How to complete this task
Nothing but the lines from the one with "Image resolution: width=1450" down to the one with "Task: Click the 风光储氢一体化 label button" should be returned, exactly and with both ends included, from the material below.

Material provided
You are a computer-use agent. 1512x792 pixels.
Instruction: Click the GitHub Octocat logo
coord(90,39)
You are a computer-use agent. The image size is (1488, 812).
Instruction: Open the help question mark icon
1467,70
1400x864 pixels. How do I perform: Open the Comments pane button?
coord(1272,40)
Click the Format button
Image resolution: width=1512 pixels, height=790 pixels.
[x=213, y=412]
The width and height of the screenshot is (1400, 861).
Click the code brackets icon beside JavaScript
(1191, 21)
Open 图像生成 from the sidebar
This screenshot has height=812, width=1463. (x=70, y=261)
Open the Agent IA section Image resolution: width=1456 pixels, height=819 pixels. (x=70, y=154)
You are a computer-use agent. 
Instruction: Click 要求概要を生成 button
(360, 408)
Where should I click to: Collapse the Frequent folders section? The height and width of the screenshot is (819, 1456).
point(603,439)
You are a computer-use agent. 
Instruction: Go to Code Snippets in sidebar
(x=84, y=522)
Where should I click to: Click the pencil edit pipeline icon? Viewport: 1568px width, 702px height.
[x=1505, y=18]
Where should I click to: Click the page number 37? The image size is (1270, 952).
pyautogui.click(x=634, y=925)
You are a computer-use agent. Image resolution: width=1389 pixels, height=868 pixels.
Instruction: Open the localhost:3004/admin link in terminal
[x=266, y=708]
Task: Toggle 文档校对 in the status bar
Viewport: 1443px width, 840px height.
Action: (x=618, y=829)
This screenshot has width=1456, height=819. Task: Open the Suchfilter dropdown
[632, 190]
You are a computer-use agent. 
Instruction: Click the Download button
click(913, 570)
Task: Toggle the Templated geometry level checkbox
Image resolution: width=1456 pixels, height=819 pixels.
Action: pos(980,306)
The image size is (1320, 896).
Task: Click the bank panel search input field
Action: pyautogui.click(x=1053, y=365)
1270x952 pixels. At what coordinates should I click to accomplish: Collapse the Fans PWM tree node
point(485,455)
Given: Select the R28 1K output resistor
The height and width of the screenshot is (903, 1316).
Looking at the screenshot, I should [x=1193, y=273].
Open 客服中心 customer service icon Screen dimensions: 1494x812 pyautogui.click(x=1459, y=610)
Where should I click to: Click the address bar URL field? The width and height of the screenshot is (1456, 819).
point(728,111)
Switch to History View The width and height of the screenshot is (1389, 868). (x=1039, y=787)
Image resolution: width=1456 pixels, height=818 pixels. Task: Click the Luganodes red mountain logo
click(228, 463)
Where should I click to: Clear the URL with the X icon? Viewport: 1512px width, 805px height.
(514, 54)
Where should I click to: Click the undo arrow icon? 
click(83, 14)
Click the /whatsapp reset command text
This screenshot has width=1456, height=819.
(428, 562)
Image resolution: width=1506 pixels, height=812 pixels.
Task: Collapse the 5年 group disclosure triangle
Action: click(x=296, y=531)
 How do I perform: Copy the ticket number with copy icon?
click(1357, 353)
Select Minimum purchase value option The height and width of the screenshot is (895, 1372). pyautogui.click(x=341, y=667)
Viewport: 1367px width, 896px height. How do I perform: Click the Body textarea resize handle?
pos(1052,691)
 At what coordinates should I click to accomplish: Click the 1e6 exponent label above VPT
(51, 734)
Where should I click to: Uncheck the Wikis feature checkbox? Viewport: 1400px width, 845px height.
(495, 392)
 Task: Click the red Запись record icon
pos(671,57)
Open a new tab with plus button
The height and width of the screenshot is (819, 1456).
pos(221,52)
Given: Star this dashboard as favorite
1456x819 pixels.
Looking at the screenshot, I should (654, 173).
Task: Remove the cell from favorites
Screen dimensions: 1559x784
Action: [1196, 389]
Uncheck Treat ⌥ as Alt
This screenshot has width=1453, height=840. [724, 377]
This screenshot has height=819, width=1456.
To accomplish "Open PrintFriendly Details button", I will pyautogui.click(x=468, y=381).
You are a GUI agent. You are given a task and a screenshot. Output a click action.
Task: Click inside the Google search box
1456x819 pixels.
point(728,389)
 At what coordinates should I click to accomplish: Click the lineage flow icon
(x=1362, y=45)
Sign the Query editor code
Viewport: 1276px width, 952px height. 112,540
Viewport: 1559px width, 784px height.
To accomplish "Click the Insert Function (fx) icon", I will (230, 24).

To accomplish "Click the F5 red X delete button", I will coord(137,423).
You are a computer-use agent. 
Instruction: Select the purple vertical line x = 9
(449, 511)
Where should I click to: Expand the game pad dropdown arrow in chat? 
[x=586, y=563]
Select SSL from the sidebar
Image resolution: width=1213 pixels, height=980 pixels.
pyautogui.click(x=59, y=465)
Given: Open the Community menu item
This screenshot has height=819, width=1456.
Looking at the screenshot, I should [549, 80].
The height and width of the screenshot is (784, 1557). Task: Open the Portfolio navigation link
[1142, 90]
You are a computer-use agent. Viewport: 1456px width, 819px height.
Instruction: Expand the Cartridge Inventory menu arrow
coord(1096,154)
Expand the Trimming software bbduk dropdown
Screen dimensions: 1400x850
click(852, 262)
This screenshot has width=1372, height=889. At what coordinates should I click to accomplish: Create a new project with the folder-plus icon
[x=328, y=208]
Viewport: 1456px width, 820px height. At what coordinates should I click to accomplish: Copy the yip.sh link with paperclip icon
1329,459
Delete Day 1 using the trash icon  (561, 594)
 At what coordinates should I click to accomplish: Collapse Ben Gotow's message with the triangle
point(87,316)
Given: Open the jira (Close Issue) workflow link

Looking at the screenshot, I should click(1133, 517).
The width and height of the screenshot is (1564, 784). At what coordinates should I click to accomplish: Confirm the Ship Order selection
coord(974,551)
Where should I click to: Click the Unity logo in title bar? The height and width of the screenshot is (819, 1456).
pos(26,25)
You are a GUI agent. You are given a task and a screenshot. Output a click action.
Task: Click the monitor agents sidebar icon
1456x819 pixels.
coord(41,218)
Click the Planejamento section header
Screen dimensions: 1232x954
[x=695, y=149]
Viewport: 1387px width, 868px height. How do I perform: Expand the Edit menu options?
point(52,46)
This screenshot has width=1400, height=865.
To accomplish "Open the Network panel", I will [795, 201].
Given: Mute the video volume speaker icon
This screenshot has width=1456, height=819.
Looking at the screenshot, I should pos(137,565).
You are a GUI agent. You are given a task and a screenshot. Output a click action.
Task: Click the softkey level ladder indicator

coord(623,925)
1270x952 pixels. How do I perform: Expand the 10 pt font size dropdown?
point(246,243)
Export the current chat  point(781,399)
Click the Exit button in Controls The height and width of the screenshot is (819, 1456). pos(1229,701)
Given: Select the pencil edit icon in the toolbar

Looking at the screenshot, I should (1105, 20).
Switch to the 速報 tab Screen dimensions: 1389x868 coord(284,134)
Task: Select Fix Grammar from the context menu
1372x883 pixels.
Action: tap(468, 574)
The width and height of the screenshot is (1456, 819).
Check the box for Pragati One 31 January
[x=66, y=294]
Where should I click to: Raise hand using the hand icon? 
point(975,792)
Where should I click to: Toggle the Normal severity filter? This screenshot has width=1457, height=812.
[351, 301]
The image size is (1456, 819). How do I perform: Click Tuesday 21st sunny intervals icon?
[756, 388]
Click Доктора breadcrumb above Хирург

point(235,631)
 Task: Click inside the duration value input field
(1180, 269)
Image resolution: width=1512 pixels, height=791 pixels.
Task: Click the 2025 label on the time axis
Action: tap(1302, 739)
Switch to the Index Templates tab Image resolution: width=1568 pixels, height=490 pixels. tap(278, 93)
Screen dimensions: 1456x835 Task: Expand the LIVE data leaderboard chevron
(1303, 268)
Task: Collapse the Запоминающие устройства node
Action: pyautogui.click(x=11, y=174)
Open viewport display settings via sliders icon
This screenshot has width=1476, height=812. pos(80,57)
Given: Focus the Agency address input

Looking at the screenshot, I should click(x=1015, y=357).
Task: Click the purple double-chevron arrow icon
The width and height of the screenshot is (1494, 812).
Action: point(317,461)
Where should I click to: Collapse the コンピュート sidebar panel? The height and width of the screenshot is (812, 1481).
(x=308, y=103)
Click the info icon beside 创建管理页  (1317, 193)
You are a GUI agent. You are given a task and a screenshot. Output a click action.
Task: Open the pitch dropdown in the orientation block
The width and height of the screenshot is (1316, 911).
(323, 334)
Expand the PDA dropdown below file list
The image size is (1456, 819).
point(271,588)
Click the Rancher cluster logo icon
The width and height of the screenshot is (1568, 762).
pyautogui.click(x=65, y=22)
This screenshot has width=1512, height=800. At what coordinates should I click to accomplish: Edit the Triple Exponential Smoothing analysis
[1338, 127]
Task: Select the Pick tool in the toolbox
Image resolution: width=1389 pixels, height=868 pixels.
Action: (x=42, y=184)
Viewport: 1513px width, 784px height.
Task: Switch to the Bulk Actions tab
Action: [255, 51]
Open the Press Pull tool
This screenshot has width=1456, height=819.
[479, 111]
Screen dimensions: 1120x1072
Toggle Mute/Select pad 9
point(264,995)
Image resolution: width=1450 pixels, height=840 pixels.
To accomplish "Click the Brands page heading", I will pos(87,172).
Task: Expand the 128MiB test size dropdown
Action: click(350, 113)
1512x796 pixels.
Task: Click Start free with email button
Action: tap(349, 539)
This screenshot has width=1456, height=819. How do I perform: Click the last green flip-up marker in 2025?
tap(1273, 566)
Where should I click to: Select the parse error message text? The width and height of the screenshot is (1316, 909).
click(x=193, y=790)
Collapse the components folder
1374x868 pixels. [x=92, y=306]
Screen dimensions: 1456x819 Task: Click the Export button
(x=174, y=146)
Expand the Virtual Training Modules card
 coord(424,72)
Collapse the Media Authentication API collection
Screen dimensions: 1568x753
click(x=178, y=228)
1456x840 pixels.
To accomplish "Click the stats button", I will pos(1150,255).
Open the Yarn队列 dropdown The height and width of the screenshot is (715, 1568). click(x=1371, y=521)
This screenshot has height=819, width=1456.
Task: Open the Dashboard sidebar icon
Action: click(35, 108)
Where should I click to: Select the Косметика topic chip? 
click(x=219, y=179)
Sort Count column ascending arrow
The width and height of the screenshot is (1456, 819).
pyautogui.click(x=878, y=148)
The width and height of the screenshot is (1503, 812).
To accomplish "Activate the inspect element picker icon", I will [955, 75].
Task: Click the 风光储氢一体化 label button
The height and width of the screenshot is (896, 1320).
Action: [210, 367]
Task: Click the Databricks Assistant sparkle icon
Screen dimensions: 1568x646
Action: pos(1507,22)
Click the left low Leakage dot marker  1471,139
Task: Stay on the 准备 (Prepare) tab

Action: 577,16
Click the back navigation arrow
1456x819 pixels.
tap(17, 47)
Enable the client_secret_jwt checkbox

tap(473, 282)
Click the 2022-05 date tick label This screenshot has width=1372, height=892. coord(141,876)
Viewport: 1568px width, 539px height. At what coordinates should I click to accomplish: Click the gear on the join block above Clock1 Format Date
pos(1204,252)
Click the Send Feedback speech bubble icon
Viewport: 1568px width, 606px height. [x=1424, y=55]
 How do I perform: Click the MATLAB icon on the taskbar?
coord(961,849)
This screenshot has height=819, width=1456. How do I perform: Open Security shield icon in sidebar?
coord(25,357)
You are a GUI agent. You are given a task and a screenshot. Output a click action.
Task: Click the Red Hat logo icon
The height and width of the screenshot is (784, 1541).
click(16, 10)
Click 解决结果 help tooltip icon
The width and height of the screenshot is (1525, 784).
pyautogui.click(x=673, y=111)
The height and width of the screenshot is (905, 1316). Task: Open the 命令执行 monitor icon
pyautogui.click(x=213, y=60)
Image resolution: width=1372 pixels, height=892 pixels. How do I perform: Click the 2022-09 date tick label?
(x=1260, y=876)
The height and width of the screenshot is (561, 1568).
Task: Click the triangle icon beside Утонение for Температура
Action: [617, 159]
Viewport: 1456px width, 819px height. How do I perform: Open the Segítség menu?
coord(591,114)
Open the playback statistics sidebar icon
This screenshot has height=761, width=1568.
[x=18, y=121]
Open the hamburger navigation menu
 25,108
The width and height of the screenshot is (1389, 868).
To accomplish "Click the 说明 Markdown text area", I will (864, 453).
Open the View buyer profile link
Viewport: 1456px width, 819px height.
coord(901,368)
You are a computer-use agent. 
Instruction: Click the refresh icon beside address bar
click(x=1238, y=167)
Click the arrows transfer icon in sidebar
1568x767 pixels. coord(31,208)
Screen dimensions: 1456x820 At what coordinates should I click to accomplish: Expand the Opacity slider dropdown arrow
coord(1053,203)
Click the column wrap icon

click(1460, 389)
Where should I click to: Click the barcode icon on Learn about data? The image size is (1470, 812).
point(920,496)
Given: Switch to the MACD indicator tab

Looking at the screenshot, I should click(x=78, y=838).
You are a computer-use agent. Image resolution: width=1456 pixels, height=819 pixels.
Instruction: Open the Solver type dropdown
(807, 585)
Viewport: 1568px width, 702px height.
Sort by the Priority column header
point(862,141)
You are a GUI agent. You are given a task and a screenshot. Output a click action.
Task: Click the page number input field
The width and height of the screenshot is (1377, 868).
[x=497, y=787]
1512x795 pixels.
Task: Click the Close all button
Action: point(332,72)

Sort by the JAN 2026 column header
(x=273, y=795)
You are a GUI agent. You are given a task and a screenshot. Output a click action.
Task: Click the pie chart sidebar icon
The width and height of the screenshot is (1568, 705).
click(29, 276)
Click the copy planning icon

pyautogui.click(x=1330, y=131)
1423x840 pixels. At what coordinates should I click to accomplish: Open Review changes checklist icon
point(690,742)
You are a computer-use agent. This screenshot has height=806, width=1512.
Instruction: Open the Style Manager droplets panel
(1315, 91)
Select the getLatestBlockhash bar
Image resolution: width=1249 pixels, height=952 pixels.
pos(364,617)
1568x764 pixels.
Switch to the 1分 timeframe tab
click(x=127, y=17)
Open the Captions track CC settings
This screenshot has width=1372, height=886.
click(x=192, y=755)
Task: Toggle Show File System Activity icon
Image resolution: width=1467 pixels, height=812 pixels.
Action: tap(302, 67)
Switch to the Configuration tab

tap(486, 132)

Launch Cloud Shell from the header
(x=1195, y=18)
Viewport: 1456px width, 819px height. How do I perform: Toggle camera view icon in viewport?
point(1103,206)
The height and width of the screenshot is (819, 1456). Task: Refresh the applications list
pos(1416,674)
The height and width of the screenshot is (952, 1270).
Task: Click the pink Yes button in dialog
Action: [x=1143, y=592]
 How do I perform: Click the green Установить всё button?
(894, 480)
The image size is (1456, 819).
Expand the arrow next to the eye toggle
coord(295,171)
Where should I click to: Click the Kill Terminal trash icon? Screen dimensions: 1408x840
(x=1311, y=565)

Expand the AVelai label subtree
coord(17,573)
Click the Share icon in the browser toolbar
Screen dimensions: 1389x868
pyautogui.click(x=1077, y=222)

Task response
Image resolution: width=1450 pixels, height=840 pixels.
To accomplish "Click the Brands page heading", I will pos(87,172).
Task: Expand the 128MiB test size dropdown
Action: click(350, 113)
1512x796 pixels.
Task: Click Start free with email button
Action: tap(349, 539)
This screenshot has width=1456, height=819. How do I perform: Click the last green flip-up marker in 2025?
tap(1273, 566)
Where should I click to: Select the parse error message text? The width and height of the screenshot is (1316, 909).
click(x=193, y=790)
Collapse the components folder
1374x868 pixels. [x=92, y=306]
Screen dimensions: 1456x819 Task: Click the Export button
(x=174, y=146)
Expand the Virtual Training Modules card
 coord(424,72)
Collapse the Media Authentication API collection
Screen dimensions: 1568x753
click(x=178, y=228)
1456x840 pixels.
To accomplish "Click the stats button", I will pos(1150,255).
Open the Yarn队列 dropdown The height and width of the screenshot is (715, 1568). click(x=1371, y=521)
This screenshot has height=819, width=1456.
Task: Open the Dashboard sidebar icon
Action: click(35, 108)
Where should I click to: Select the Косметика topic chip? 
click(x=219, y=179)
Sort Count column ascending arrow
The width and height of the screenshot is (1456, 819).
pyautogui.click(x=878, y=148)
The width and height of the screenshot is (1503, 812).
To accomplish "Activate the inspect element picker icon", I will [955, 75].
Task: Click the 风光储氢一体化 label button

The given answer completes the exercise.